Saturday, March 31, 2012

Buying Existing Business

An alternative to organizing a business from the ground up is to purchase an existing business. Many entrepreneurs prefer this method of becoming small business owners.  I will give you some advantages and disadvantages of purchasing an existing business.  The following are some reasons that buying a business may be an attractive alternative.
Reduction of Risk: Uncertainty about the extent of consumer demand can be eliminated to a certain degree by examining past results of an existing business. Therefore with, with proper investigation, the risk associated with purchasing a small business should be less than with a business started from scratch.  
Reduction of Time and Set-up Expenses: In an existing business, physical facilities such as building and equipment are already in place. The product or service is already being produced and distributed. Financial relationships and other important contacts have also been established. Each of these areas not only takes time to plan and organize, but can be costly if unforeseen circumstances arise. Examples of such circumstances include lack of demand for the product or service, construction problems, production difficulties, and legal complications. Purchasing an existing business can minimize these potential problems.   
Reduction of Competition: Purchasing an existing business can eliminate a potential competitor. This motive may be an especially important consideration in a fairly stable market with only a few well-established competitors. Breaking into such a market with a totally new business may be difficult, and the potential small business owner should investigate the possibility of purchasing rather than organizing.  
Capitalization of Business Strength: Often a business for sale has a competitive strength that would be difficult to duplicate with a new firm. For example, the location of the business, a very important consideration in the retail and some service industries, may be excellent. Personnel, technology, or even the physical facilities of the business may be superior to those of competing firms. In such situations, buying a business that offers these advantages may be an attractive alternative.
Possible Assistance from the Previous Owner: The previous owner may be willing to work for the purchaser of the business, or at least provide some assistance for a short time following the purchase. This type of help can be invaluable to the owner.
 Easier Planning: Financial and market planning for a business is much easier when historical records are available. This information is not available for start-up business. When approaching lenders or investors, projections from actual results of an existing business may generate more confidence than untested estimates.

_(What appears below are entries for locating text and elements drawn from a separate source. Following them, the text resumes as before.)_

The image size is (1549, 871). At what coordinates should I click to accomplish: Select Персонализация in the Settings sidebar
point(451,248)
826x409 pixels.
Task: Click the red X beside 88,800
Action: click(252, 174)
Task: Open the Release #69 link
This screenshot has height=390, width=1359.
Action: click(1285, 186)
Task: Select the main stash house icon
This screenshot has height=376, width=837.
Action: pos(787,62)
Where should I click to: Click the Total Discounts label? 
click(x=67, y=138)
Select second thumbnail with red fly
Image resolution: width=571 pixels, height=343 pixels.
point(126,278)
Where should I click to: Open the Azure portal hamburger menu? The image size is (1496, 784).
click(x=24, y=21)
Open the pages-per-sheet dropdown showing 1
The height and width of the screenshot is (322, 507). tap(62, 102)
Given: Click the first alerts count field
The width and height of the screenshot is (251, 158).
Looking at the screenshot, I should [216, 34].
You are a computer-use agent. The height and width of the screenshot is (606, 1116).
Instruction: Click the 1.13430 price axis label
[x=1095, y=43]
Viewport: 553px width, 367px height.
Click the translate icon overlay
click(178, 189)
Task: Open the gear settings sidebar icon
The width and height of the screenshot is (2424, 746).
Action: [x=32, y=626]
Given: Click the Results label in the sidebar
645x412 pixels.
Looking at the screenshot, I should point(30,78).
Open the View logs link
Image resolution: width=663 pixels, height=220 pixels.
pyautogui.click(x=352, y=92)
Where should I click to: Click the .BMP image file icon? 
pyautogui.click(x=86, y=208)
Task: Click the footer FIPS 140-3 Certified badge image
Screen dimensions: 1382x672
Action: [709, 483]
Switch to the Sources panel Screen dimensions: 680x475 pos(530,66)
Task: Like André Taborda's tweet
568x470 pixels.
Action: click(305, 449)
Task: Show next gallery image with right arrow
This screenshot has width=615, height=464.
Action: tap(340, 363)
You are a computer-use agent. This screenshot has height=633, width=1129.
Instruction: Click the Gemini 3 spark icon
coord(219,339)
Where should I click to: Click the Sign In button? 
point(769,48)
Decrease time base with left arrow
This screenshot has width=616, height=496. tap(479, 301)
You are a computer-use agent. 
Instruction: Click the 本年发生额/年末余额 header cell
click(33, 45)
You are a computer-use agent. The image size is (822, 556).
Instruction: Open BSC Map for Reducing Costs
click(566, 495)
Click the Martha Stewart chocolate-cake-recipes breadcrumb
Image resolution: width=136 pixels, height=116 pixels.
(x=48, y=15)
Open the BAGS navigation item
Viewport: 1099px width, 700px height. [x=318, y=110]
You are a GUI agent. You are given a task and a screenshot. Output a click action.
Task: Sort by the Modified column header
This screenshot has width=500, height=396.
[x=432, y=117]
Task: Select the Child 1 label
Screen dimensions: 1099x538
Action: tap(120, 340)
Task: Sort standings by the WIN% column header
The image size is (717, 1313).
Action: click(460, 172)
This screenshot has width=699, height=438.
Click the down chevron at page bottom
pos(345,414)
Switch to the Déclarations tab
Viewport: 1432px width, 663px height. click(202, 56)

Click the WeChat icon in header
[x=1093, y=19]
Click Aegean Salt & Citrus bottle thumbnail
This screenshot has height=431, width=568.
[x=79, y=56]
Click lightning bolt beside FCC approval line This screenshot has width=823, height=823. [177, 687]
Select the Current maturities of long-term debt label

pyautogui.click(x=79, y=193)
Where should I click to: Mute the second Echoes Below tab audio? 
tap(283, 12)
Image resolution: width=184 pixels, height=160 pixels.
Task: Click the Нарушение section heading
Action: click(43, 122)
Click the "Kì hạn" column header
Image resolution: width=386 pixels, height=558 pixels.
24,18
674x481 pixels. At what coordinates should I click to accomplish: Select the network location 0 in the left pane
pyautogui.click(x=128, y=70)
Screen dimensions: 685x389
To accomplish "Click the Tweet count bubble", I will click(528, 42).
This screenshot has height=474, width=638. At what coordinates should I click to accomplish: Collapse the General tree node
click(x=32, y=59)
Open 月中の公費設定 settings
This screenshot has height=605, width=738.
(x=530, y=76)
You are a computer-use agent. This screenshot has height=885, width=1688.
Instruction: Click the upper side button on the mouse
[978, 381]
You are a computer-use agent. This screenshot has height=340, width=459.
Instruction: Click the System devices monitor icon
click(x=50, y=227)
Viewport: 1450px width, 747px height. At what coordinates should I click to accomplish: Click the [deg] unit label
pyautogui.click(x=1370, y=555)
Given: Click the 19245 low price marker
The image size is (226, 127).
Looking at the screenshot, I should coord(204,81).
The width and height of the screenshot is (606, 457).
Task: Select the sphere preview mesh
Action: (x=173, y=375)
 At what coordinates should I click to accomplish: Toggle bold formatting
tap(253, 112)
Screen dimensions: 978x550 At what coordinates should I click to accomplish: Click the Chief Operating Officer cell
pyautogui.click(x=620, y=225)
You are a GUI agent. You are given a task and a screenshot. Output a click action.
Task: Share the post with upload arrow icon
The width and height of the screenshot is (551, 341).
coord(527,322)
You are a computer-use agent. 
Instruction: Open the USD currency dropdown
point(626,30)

A prospective purchaser should also be aware of the potential disadvantages of purchasing a business. Many of these problems concern the condition of the assets and other aspects of the business. 
Physical Facilities: The building and equipment may be old, obsolete, or below current standards. In addition, they may not be completely paid for or may have charges or liens against them. If the prospective buyer is unfamiliar with how to evaluate the condition of such facilities, he or she should enlist the services of a professional appraiser.
 Personnel: The business’s employees may be incompetent or unmotivated. They may also resist the new ownership and reduce their productivity or even quit once the transfer of ownership is completed. The potential buyer is well advised to visit with current employees to ascertain their attitudes towards change.
 Inventory: The inventory may be obsolete or hard to sell. This factor may be especially critical in a retail store or high-technology firm. The age of inventory can be determined through internal records or by price-tag coding.
 Account Receivable: The outstanding accounts may be uncollectible or at least costly and time-consuming to collect. An evaluation of the length of time these accounts have been outstanding can be helpful in evaluating this potential problem.
 Financial Condition: The financial health of the business may be deteriorating or less positive than it appears in the financial statements. Always conducts an in-depth evaluation of the firm’s financial condition before purchase. 
 Market: The market for the business’s product or service may be deteriorating, or a strong new competitor may be about to enter the market. In addition, factors such as the economic state, interest rates, or government policy could adversely affect market.
 Decisions about Price: The prospective owner may have difficulty negotiating a price to pay for the business or evaluating the fairness of the listed price.

Many of the above potential problems associated with buying a business can be uncovered through a detailed investigation of the operations of the business before purchase.